Eine weitere Zwickauerin, Susann E., hielt engen Kontakt zu
Zschäpe. Sie besuchte das NSU-Trio häufig im Zwickauer
Versteck. Die Bundesanwaltschaft verdächtigt Zschäpes
Freundin, den NSU unterstützt zu haben.
Dem Bundeskriminalamt sagte Ralf Marschner, er kenne
Zschäpes Vertraute Susann E. kaum:
„Ich kenne ihren Namen, das war’s. Ich weiß auch, wie sie
aussieht. Mehr gab es da nicht. Sie war sicher nicht
gewalttätig.“
O-Ton Petra Pau, DIE LINKE, MdB, NSUUntersuchungsausschuss:
Nach nochmaligem Aktenstudium ist das eine glatte Lüge
gewesen, als er mehrfach bei Vernehmungen beim BKA
gesagt hat, er hätte die E. nicht gekannt. Wir wissen, dass
einer seiner besten Freunde, Herr G., gemeinsam mit Susann
E. und anderen Nazi-Kumpanen ein hier in der Nähe
liegendes Café 2001 überfallen hat.
Dieses Café, das Big Twin, liegt ganz in der Nähe der
Polenzstraße. Hier verprügelte Marschners Nazi-Truppe Gäste –
auch Marschners Bekannte Susann E. schlug zu. Sie kannten
sich also.
Nach diesem BKA-Vermerk wurden Ralf Marschner und Susann
E. gemeinsam dieser Straftat beschuldigt. Der Vorwurf: Sie hätten
mit weiteren „Glatzen“, also Neonazis, die Kneipe gestürmt, „um
diese aufzumischen.“
Ein Opfer der Schlägerei erinnert sich:
O-Ton Ralf Hoffmann, Oper des Überfalls 2001:
Wenn man sich dort in eine Kneipe begibt und innerhalb von
einer kurzen Zeit dort eine Schlägerei anfängt und in einer
Truppe noch, dann wird das wahrscheinlich schon so sein,
dass die auf Krawall gebürstet waren. Ralf Marschner kannte
jeder in der Stadt unter dem Spitznamen „Manole“. Alles,
was so in der rechten Szene passierte, hatte diesen
Oberbegriff „Manole“.
Wie glaubwürdig ist es also, dass der Verfassungsschutz nichts
vom Zwickauer Terror-Trio mitbekommen haben will, obwohl über
40 V-Leute auf das NSU-Umfeld angesetzt waren?
München, Strafprozess gegen Beate Zschäpe und die
mutmaßlichen Unterstützer des NSU. Die Familien der Opfer
fordern die Vernehmung von V-Leuten wie Marschner.

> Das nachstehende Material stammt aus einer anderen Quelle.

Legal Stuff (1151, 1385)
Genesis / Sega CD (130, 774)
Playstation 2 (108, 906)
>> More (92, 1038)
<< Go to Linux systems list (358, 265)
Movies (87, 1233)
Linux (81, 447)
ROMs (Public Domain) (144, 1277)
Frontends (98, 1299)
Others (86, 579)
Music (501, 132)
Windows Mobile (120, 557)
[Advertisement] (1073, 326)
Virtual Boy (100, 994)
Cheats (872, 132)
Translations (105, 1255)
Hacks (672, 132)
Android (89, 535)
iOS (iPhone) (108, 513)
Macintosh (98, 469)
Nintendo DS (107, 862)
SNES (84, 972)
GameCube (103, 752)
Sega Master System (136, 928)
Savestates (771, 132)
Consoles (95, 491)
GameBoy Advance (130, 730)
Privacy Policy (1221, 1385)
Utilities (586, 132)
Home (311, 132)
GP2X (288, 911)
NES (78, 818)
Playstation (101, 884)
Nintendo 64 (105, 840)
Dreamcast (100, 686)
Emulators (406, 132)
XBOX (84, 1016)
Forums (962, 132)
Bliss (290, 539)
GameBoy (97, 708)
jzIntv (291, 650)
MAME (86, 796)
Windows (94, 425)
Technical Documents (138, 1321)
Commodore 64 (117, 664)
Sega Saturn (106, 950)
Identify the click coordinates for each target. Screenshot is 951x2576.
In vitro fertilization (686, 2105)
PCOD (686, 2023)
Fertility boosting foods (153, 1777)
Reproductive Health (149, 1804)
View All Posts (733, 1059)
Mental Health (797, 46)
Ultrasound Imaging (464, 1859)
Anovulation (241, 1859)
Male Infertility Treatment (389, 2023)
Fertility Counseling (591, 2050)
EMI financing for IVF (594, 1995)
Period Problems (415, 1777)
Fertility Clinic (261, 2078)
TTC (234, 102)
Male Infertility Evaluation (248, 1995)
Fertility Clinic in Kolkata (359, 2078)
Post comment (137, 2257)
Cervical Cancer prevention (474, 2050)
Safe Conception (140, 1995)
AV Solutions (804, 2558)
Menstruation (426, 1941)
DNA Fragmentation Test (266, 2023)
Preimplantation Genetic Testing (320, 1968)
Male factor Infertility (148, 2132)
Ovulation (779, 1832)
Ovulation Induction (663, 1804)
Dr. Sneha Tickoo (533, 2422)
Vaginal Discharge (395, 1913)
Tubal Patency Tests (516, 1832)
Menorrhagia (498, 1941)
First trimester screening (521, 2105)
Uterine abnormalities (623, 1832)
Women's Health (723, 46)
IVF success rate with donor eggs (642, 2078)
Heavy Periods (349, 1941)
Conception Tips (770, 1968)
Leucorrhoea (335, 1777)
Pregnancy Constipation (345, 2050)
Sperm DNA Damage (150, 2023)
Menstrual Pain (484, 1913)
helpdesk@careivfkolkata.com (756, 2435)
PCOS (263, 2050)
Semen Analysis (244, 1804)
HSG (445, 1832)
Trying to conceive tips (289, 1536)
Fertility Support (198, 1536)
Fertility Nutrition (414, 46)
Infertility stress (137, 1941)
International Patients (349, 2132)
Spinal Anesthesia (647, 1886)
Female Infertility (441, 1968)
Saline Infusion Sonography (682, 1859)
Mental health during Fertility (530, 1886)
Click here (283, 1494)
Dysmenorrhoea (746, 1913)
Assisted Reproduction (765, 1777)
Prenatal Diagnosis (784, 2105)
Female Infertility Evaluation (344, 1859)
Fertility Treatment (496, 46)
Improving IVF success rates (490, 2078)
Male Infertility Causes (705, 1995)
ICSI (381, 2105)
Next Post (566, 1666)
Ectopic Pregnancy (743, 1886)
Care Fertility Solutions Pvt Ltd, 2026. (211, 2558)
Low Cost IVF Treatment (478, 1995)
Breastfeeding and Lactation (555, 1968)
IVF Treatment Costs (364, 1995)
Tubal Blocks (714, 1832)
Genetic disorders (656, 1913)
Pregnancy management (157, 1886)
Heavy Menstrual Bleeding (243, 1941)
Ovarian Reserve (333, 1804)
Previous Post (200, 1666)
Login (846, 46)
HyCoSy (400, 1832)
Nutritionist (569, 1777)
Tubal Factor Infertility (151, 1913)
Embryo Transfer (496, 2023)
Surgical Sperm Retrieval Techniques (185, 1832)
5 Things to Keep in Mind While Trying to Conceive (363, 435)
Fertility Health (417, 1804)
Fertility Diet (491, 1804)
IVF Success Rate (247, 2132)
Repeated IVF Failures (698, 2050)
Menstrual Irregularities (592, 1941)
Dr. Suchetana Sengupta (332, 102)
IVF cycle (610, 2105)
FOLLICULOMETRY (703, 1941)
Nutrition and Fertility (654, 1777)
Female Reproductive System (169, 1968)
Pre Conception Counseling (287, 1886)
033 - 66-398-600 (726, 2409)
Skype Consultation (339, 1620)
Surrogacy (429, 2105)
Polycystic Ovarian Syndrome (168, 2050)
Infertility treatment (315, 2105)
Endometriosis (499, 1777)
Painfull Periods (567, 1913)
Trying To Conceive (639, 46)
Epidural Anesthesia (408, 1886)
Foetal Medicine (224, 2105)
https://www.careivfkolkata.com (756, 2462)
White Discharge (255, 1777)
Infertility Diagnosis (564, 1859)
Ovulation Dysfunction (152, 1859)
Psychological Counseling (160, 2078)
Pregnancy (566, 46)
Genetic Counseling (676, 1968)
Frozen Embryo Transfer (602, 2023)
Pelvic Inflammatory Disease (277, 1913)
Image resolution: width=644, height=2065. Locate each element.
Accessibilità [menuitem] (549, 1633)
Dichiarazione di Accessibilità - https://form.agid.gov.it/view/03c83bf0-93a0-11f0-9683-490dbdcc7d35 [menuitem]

Doch
Bundesanwaltschaft und Gericht lehnen das ab.
O-Ton Sebastian Scharmer, Anwalt der Familie Kubasik:
Dreh- und Angelpunkt in Zwickau sämtlicher dieser NaziBewegungen war Ralf Marschner. Deswegen war er auch VMann „Primus“ des Bundesamtes für Verfassungsschutz.
Wir haben Zeugen, die Zschäpe in Marschners Geschäft
gesehen haben wollen, wie sie möglicherweise dort
gearbeitet hat. Wir haben einen Zeugen, der gesagt hat,
Mundlos hat für Marschner, für seine Baufirma, gearbeitet.
Also, dem muss doch nachgegangen werden - und hier wird
kategorisch abgelehnt.
Wenn es um V-Leute im Umfeld des NSU geht, blockieren
Staatsanwaltschaft und Gericht. Und den Verfassungsschützern
scheint eines besonders wichtig zu sein: der Schutz der Spitzel.